Traveling in Texas I blew a tire and unknowingly the tire broke the gas line where my grill plugged in. Never knew it until the refer started warming up. The valve in my tank must have worked because I never smelt gas. I still travel with gas on and refer on.

Stuart Chapman
2 years ago

I never see anyone discussing the automatic cutoff valve that have been installed in rv’s for years. If a line should puncture the flow would increase causing the cutoff to shut off the flow of propane. I am not saying there would not be a flare if the propane ignites but it would cut off pretty quickly.

Tommy Molnar
2 years ago

We always turn the propane off, AND the fridge as well. Never have a problem with stuff going bad or warming up. Just don’t open the fridge as you travel. Oh, and our propane line under the trailer is a metal pipe.

Primo Rudy's Roadhouse
2 years ago

Good thinking, however; all my propane lines are 5 feet in front of my tires. I don’t have that problem.

friz
2 years ago

I recently read a poll on one of the RV forums I read. The question was “Do you travel with your propane on?” or similar verbiage. I don’t want to say that 50% responded “yes” but as I recall a large percentage did. MUST keep the beer cold I guess.

Toni B
2 years ago
Reply to  friz

Then how do u keep your Frozen food and cold food at proper safe temp as u r traveling 4-5 hrs ?. Our Norcold refrig/ freezer auto switches to LP when not on shore power.

### Supplied material

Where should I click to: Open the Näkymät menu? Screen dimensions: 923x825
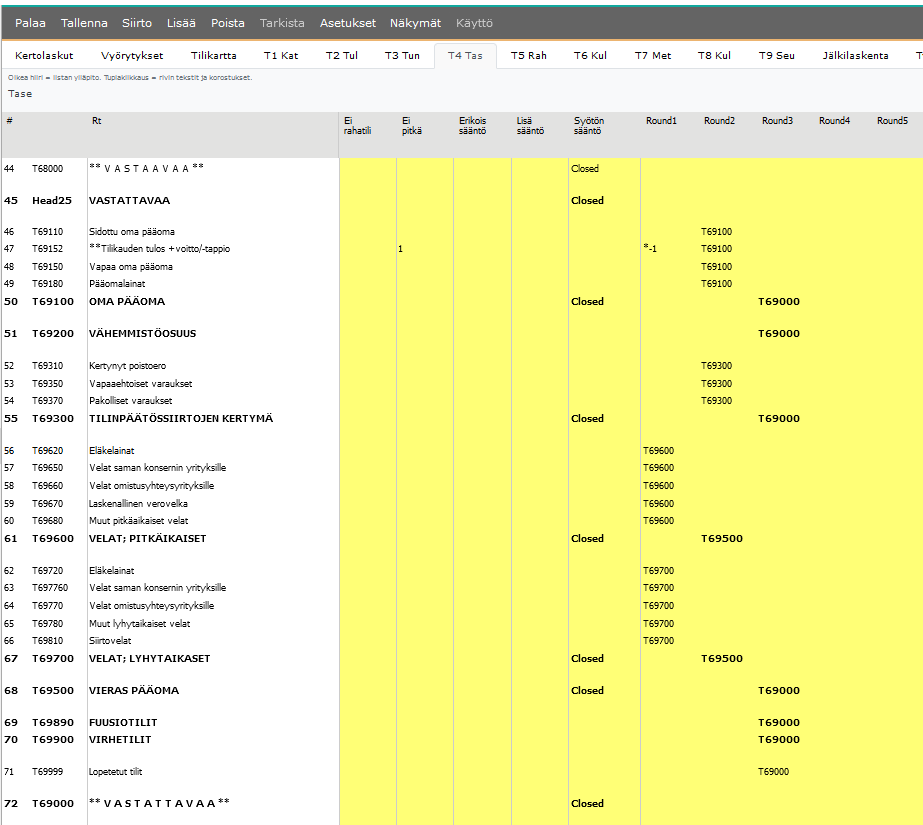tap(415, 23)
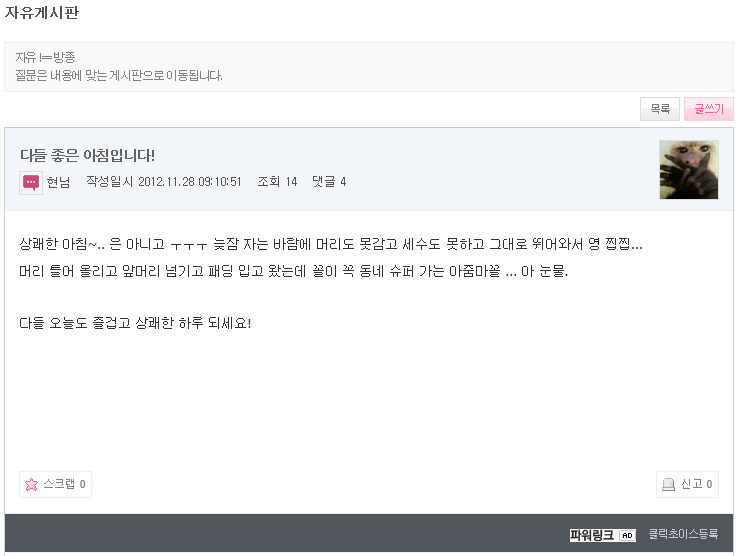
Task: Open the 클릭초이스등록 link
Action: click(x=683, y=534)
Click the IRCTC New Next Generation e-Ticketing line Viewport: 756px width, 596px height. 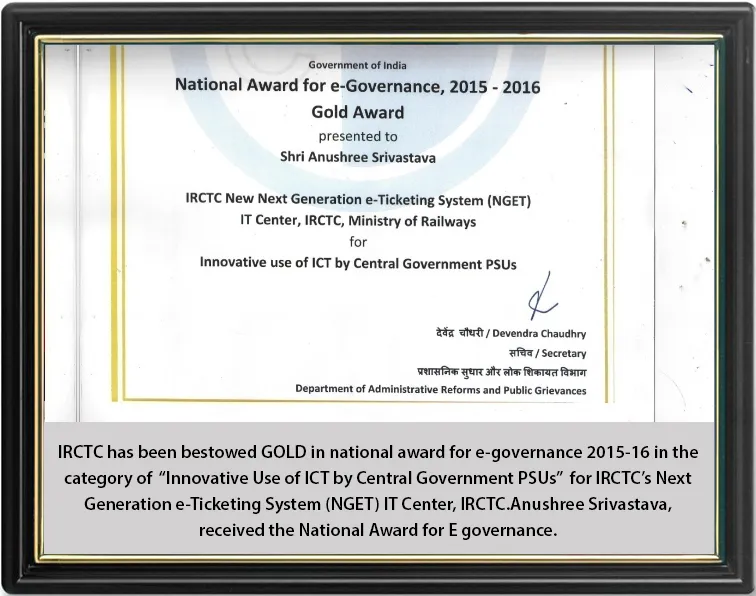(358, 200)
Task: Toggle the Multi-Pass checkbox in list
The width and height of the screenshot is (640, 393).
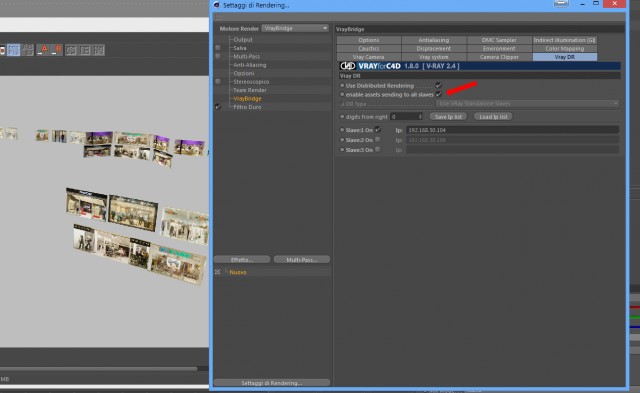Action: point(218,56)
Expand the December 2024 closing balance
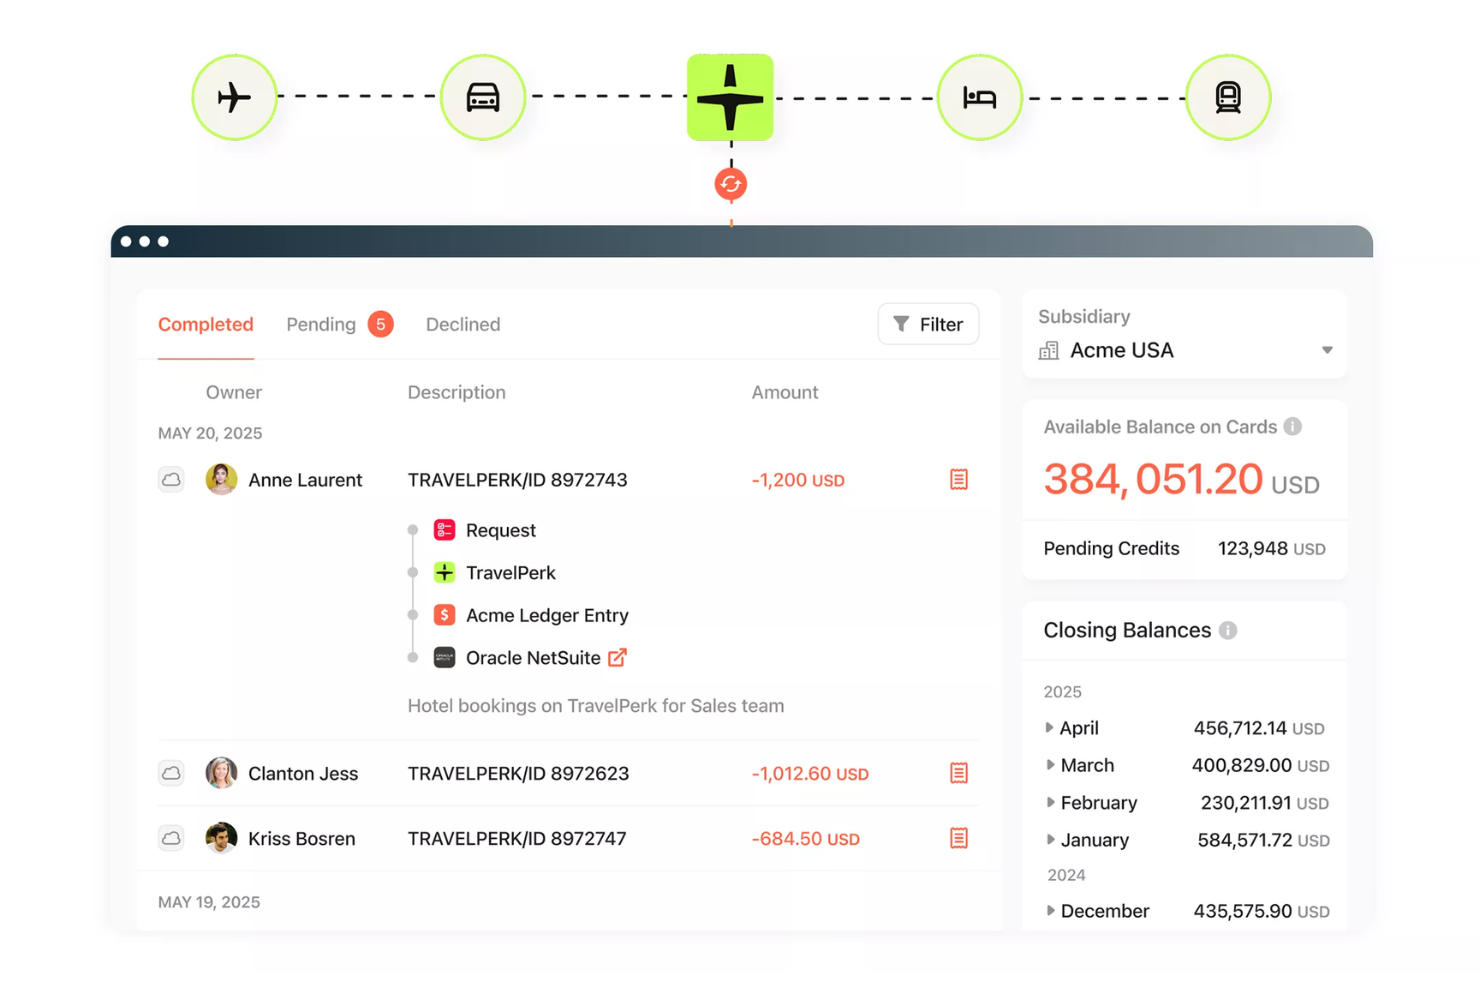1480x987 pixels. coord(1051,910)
...
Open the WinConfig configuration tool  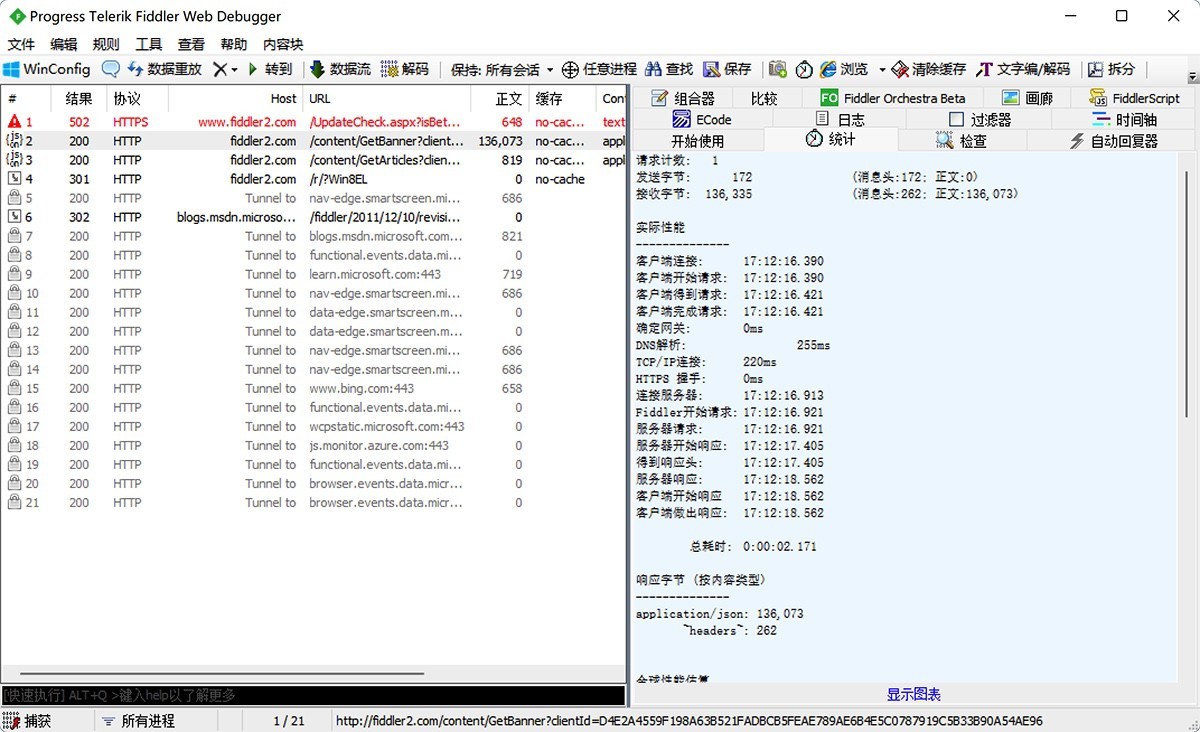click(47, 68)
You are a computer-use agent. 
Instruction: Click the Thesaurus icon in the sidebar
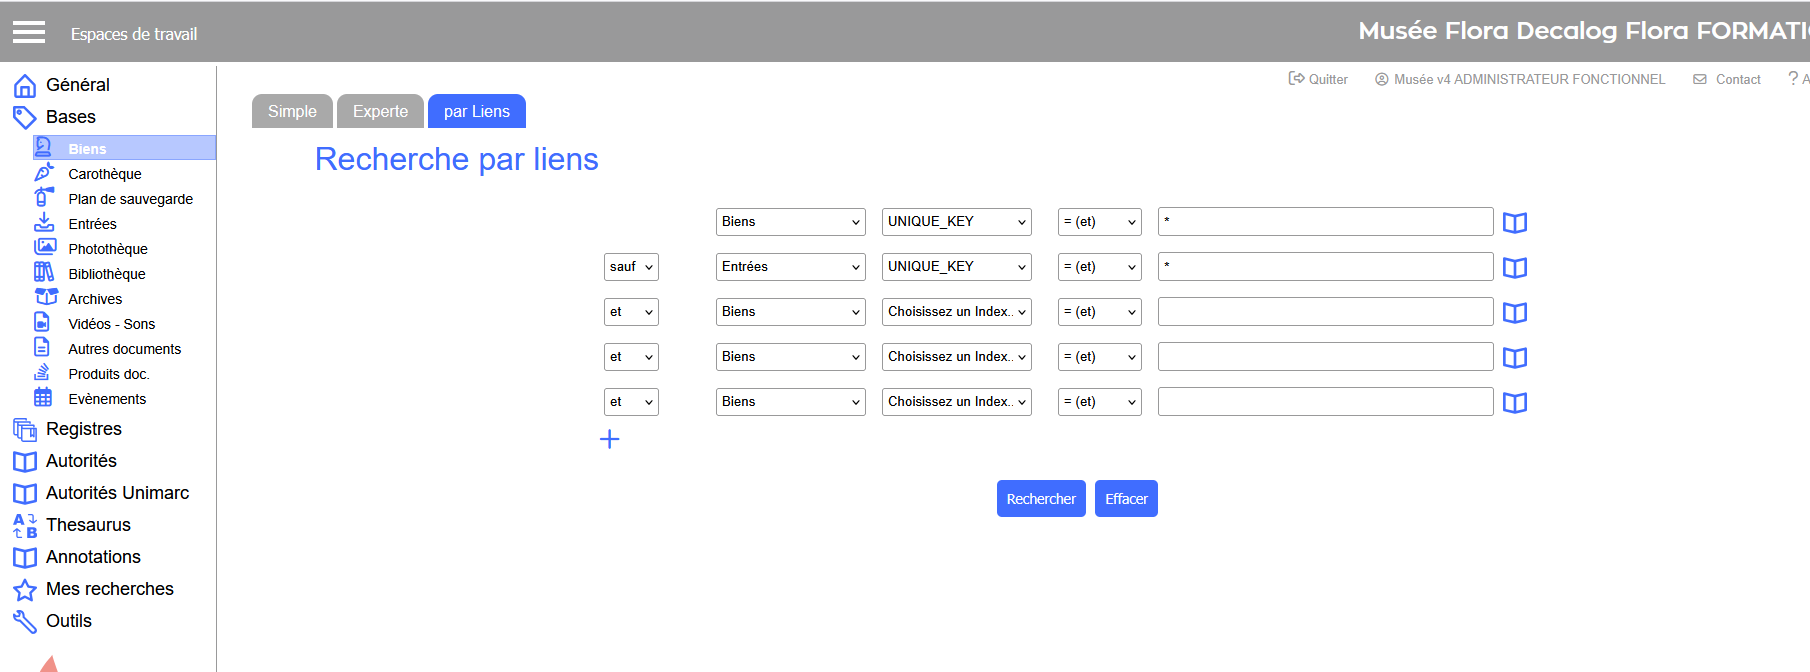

### Goals
a: According to the comment thread, what is the propane line under Tommy Molnar's trailer made of?
b: Retype the lines of the listing from the line with "You are a computer-use agent." up to and including the line with "Instruction: Click the".

### The solutions
a: It is a metal pipe.

b:
You are a computer-use agent. 
Instruction: Click the Thesaurus icon in the sidebar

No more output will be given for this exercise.